The Porsche Cayenne E-hybrid, he added is more fuel efficient than any other vehicle on the market, but it enjoys no tax savings because of its three-litre engine.
“So if you are giving incentives to bring in hybrid cars, you can’t penalise them because of their engine,” He said.
Local new car dealers represent global auto brands, therefore their plans for transition would be integrated into the global approach to go from internal combustion to electric in less than ten years. But, just like Lifestyle Motors had to change several aspects of their infrastructure and re-tool their human resources, so to will the country need to have the people with the know-how and the technology to maintain, repair and manage each new electric vehicle, and the infrastructure to keep these vehicles running.
For Lifestyle Motors to even be able to sell the Porsche Taycan, Rampersad said they had to spend millions of dollars to make changes.
“We had to upgrade our electrical infrastructure,” he said. “We had to upgrade our transformers to handle the pull of current to the charging port.”
Rampersad added that they had to build new workrooms that are climate controlled so that technicians could work on the vehicle safely, safety and containment rooms in the event of a catastrophic event, and, as the battery pack alone could weigh about 2,200 kg they had to get all new equipment which would be able to safely transport and manoeuvre the car.
Most of all, they had to re-tool their technicians with the know-how to maintain and repair electronic cars.
“We spend millions of dollars a year training our technicians,” he said. “There is no oil filter to change in these things. If you touch the wrong wire in one of these cars, you could injure yourself as well as your co-workers.”

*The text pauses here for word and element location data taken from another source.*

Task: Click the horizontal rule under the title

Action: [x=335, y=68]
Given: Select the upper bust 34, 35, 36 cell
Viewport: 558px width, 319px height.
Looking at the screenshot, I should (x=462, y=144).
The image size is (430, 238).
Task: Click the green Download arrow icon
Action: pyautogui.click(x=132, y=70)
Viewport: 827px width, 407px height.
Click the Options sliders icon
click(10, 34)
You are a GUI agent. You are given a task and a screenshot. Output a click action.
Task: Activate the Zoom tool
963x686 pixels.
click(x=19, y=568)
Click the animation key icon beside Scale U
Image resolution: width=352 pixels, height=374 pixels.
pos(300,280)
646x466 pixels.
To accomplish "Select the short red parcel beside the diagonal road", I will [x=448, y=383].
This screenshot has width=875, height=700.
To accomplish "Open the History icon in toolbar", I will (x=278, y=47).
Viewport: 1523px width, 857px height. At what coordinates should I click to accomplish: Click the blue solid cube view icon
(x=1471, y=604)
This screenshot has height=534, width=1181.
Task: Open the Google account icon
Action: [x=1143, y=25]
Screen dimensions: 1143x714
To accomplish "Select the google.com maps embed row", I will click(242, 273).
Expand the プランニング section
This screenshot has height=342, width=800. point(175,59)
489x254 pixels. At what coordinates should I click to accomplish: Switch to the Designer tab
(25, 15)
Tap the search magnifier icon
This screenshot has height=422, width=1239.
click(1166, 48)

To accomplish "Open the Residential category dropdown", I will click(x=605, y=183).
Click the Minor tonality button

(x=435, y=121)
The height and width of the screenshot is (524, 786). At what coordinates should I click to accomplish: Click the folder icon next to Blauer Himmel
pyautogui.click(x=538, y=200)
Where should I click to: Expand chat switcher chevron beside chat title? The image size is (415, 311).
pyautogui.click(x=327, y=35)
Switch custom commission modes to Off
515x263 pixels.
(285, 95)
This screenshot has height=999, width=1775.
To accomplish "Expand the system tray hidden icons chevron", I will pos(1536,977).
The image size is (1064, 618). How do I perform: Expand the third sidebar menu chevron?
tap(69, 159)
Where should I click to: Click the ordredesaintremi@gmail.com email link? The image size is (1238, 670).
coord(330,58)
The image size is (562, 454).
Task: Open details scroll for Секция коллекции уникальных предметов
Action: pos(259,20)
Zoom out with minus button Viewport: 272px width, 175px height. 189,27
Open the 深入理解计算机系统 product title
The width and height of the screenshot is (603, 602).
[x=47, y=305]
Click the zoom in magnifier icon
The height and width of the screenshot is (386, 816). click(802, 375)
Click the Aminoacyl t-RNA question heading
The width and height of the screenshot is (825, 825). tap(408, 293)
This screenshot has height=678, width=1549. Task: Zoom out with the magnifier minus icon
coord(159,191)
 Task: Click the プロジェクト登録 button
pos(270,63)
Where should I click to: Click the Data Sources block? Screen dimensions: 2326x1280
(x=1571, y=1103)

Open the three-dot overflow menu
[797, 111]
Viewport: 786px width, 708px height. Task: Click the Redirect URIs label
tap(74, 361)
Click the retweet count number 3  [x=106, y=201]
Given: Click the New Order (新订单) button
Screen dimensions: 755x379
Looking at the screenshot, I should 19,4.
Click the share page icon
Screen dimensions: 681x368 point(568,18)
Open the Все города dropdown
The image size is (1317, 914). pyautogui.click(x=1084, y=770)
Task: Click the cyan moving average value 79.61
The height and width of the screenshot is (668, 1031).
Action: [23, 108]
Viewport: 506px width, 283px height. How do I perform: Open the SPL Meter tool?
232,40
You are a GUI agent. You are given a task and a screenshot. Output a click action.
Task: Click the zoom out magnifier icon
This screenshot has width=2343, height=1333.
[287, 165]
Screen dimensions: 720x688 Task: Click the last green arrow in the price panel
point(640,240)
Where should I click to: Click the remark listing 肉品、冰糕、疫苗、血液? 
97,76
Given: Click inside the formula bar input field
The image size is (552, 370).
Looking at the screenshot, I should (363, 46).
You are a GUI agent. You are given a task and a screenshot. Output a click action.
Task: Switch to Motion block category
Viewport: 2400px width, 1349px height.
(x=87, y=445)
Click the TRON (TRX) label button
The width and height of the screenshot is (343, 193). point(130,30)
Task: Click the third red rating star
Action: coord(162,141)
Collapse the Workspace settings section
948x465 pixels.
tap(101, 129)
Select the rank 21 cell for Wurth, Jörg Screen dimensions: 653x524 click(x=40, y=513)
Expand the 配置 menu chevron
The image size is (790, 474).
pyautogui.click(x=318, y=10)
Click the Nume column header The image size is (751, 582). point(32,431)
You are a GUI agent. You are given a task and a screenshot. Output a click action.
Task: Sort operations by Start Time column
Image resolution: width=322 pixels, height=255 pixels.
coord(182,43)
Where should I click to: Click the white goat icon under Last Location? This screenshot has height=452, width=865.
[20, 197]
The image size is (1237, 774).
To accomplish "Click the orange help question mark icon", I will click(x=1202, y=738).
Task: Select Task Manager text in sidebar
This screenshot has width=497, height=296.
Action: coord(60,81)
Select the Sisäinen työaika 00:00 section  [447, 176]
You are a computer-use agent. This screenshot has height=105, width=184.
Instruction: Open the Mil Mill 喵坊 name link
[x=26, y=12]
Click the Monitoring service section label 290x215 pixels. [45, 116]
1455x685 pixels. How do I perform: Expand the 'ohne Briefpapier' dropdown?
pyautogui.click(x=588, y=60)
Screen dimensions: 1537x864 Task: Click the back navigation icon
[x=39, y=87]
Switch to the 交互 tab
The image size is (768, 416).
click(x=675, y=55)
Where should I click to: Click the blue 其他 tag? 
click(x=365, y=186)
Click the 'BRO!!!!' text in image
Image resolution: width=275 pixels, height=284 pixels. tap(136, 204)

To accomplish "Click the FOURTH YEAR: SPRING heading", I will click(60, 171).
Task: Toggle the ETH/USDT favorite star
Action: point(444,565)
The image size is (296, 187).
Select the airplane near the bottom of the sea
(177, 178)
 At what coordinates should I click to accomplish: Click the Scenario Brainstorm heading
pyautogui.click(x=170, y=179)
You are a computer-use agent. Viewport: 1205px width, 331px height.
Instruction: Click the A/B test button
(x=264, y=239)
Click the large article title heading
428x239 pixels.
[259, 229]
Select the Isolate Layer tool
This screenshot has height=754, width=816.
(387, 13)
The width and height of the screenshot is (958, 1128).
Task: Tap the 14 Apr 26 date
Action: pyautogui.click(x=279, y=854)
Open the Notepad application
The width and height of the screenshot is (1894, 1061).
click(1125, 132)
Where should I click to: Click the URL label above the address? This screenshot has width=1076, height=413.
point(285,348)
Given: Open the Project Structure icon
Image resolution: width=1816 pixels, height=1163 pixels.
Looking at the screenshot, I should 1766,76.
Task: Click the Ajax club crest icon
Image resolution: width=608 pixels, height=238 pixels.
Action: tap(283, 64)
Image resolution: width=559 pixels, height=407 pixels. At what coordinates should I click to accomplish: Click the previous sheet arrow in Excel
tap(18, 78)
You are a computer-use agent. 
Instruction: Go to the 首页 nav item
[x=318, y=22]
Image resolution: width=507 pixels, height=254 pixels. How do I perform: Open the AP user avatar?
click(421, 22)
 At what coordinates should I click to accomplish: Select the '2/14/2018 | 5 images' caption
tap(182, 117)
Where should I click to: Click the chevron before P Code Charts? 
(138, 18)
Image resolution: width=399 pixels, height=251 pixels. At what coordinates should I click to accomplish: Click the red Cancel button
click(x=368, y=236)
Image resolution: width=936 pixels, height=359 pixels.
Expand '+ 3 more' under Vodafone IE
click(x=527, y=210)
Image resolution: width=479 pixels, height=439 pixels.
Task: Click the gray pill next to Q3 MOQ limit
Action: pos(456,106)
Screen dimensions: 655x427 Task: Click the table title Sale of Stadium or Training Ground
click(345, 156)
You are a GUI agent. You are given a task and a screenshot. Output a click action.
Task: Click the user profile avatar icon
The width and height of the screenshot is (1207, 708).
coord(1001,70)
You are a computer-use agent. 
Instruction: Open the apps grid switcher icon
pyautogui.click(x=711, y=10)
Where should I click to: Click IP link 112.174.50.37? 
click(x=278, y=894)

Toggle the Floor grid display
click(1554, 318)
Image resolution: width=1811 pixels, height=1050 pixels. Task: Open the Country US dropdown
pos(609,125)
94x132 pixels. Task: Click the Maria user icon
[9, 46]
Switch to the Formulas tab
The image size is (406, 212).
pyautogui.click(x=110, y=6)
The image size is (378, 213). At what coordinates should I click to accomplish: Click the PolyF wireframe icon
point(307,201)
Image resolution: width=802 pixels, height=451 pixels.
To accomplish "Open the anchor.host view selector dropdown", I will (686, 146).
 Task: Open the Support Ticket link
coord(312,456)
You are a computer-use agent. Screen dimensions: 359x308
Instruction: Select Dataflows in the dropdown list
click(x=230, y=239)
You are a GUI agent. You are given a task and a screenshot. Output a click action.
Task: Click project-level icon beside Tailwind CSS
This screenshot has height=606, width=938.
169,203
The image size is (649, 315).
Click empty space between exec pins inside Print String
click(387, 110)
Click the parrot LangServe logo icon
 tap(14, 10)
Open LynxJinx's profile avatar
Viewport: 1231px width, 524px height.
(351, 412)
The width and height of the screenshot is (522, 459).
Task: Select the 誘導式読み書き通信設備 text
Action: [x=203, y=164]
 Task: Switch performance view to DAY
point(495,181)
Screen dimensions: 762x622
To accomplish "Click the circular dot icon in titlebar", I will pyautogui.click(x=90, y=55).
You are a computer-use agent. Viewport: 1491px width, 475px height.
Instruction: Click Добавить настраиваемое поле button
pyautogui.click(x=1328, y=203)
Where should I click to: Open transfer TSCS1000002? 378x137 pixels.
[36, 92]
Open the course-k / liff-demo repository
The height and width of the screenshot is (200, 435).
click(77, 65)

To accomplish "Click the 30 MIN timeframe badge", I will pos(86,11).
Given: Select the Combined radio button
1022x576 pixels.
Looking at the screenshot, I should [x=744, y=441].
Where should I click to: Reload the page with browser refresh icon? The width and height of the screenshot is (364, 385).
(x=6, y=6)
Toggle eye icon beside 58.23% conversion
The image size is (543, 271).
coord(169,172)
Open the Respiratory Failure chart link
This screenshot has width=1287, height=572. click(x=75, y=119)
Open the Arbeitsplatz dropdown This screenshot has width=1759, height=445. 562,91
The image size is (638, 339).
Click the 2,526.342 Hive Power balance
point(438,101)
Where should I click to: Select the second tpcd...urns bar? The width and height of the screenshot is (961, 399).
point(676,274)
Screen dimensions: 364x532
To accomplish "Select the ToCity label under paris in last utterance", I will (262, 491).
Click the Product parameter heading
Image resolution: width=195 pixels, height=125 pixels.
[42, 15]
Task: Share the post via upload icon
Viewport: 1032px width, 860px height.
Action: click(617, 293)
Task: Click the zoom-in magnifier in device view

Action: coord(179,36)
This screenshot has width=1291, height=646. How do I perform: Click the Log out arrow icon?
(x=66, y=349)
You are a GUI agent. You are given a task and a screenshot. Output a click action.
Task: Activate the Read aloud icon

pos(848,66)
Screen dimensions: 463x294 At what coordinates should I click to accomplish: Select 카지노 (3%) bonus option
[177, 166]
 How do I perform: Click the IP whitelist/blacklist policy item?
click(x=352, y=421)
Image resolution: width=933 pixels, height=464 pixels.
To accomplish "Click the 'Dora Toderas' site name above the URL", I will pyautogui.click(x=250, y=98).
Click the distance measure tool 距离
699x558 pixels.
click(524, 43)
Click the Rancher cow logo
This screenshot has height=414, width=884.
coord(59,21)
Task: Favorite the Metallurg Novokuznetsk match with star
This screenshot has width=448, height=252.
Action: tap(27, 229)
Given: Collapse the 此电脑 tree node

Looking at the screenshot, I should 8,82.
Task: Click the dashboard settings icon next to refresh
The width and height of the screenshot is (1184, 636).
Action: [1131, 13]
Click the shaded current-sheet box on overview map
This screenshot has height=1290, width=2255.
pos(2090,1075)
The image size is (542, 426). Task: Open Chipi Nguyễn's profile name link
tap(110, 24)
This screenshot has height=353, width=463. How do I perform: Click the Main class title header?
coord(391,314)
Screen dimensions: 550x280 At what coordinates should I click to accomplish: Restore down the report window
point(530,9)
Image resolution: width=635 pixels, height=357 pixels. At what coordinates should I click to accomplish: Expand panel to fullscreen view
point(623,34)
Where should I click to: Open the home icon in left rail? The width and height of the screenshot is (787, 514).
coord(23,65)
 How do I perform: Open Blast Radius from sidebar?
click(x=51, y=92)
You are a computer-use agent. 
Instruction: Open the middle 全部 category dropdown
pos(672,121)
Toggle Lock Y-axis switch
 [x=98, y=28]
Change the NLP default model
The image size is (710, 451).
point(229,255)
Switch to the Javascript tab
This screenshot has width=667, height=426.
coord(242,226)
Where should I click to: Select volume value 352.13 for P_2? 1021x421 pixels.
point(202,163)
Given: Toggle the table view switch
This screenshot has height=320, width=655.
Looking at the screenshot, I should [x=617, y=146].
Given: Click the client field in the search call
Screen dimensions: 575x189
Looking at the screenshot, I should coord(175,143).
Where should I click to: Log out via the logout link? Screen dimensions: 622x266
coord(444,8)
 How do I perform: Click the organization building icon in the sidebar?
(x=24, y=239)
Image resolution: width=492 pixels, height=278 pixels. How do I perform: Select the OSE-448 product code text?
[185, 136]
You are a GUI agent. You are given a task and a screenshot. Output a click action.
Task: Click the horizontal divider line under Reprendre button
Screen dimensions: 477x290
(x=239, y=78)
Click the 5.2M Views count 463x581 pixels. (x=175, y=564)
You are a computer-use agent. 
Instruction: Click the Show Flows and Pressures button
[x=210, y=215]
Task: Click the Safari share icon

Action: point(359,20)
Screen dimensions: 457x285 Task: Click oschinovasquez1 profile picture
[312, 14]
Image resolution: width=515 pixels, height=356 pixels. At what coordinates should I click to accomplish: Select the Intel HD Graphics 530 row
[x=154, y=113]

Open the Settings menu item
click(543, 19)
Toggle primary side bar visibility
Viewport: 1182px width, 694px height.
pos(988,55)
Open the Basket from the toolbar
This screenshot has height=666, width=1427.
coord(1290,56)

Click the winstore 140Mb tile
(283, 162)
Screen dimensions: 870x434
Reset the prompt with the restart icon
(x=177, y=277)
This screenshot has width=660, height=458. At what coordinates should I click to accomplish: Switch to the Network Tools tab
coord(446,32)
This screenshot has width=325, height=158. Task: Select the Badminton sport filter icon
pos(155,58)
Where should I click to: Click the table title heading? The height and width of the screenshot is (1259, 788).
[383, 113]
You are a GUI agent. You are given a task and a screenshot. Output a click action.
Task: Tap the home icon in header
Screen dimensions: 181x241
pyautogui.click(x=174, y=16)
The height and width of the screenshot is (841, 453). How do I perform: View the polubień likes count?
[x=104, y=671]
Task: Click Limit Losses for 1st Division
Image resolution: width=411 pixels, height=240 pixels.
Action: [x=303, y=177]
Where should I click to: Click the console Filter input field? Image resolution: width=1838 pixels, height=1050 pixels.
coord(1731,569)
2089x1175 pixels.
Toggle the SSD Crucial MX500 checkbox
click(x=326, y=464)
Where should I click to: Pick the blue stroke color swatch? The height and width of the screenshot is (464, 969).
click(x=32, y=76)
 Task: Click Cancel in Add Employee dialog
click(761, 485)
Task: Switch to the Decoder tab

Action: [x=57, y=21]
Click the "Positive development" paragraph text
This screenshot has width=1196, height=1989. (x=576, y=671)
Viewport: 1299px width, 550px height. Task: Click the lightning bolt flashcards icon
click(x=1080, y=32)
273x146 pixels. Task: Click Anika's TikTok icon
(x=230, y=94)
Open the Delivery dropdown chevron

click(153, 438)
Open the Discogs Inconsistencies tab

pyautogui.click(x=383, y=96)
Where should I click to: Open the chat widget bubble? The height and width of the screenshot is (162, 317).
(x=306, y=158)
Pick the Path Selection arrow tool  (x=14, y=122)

He said as the global effort to move toward electric and hybrid vehicles continue, all local dealers would eventually have to invest heavily in changing infrastructure.
“We here locally would have no choice to adopt similar measures and put additional capital to treat with these vehicles. Because if we don’t we would not be able to get that model of car.”
The juice is worth the squeeze
Rampersad said that despite the higher prices, electric cars would have a better effect, not just on the environment but on customers’ pockets.
“You don’t have to worry about oil filter changes, or engine oil or any of these things,” Rampersad said.
He said that the only downside to electric vehicles is, because the technology is relatively new, it is much more expensive. But this would mean that these vehicles will also come with a list of features which would save money in the long run.
For high-end cars like the Taycan, this would include an intelligent range manager, charging planner, route monitor and Apple CarPlay integration and a charge range (the distance one can travel on one charge) of more than 300 km.
The more economical Ioniq with a range of 250 km would also have similar features and would have similar benefits.
Rampersad noted that as the technology behind electronic cars becomes more available, it will eventually trickle down to the more economic cars. In that regard, there must be some adequate support services and quality standards services available to maintain them.